Andrea Del Boca vivió uno de sus momentos más movilizantes dentro de Gran Hermano: Generación Dorada y rompió en llanto al recordar a su papá, Nicolás Del Boca, en medio de una dinámica emocional que se realizó en la casa.
La actriz, visiblemente conmovida, habló del dolor que todavía siente por la muerte del reconocido director y productor, y lanzó una frase que no tardó en replicarse en redes: “Nadie me va a devolver a mi padre”.

El episodio ocurrió este miércoles 8 de julio durante una consigna en la que los participantes debían “sacarse mochilas de encima”. En ese contexto, Andrea se quebró al referirse al juicio que enfrentó por presunta defraudación al Estado en torno a la producción de la telenovela Mamá Corazón, una causa de la que finalmente fue absuelta, pero que, según ella, dejó una huella profunda en su vida personal y familiar.

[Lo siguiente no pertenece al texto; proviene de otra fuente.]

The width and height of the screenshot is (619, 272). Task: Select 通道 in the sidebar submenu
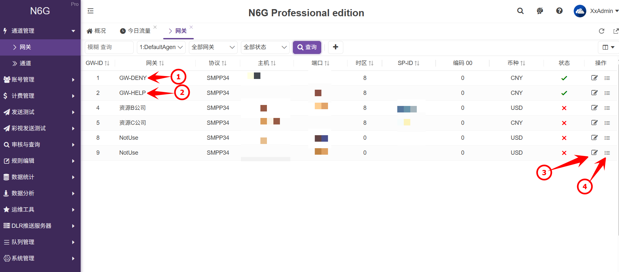(x=25, y=63)
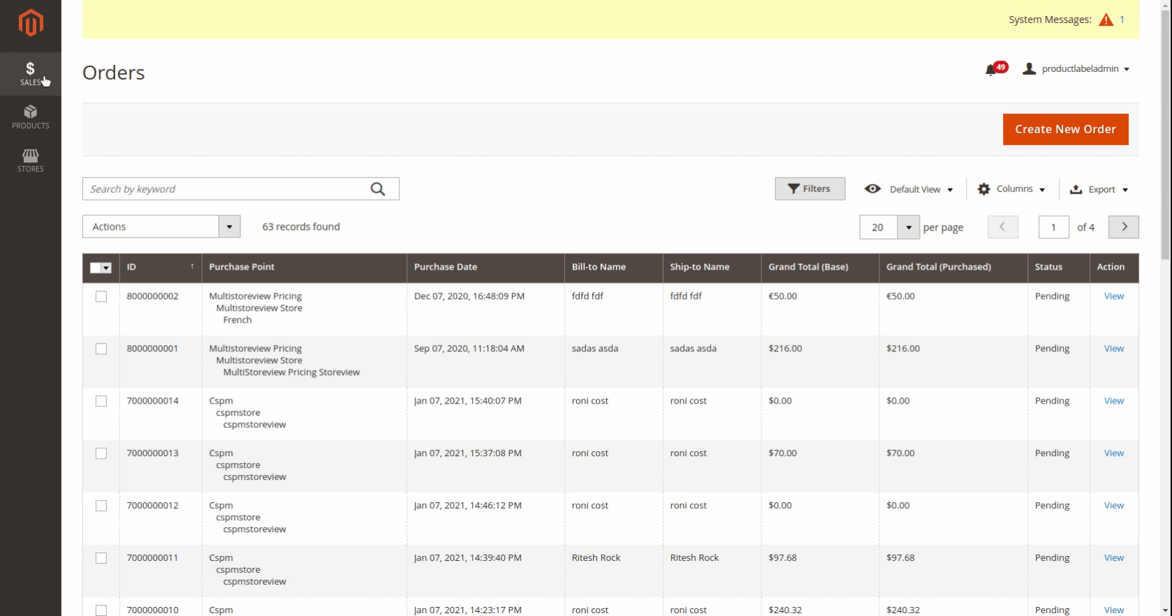The width and height of the screenshot is (1172, 616).
Task: Click the Magento logo icon
Action: click(x=30, y=23)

“Te extraño, papá. Y te amo. Y te necesito. Y te llamo. Y te sueño”, expresó Andrea entre lágrimas, completamente desbordada por la emoción. Luego, en medio del llanto, agregó: “Nadie me va a devolver a mi padre por una mier… que me hicieron. Solo por trabajar. Solo por ser buena profesional”. Sus palabras reflejaron el peso que todavía carga por aquellos años de exposición pública, críticas y proceso judicial.
La actriz continuó su descargo mirando hacia el recuerdo de Nicolás: “Perdón, papá. Perdón. Perdóname. Te amo, papá. Te amo. Te extraño. Te necesito”. La escena generó impacto dentro y fuera de la casa, ya que Andrea no solo habló desde la tristeza por la ausencia de su padre, sino también desde la sensación de injusticia que asegura haber vivido durante la última década.
Nicolás Del Boca murió en marzo de 2018, a los 90 años. Fue una figura clave en la carrera de Andrea, no solo como padre sino también como director, productor y mentor artístico. En distintas oportunidades, la actriz lo definió como una de las personas más importantes de su vida y de su formación profesional. Esta vez, sin embargo, el recuerdo apareció asociado a una descarga mucho más cruda sobre las consecuencias emocionales que, según ella, tuvo el escándalo judicial en su familia.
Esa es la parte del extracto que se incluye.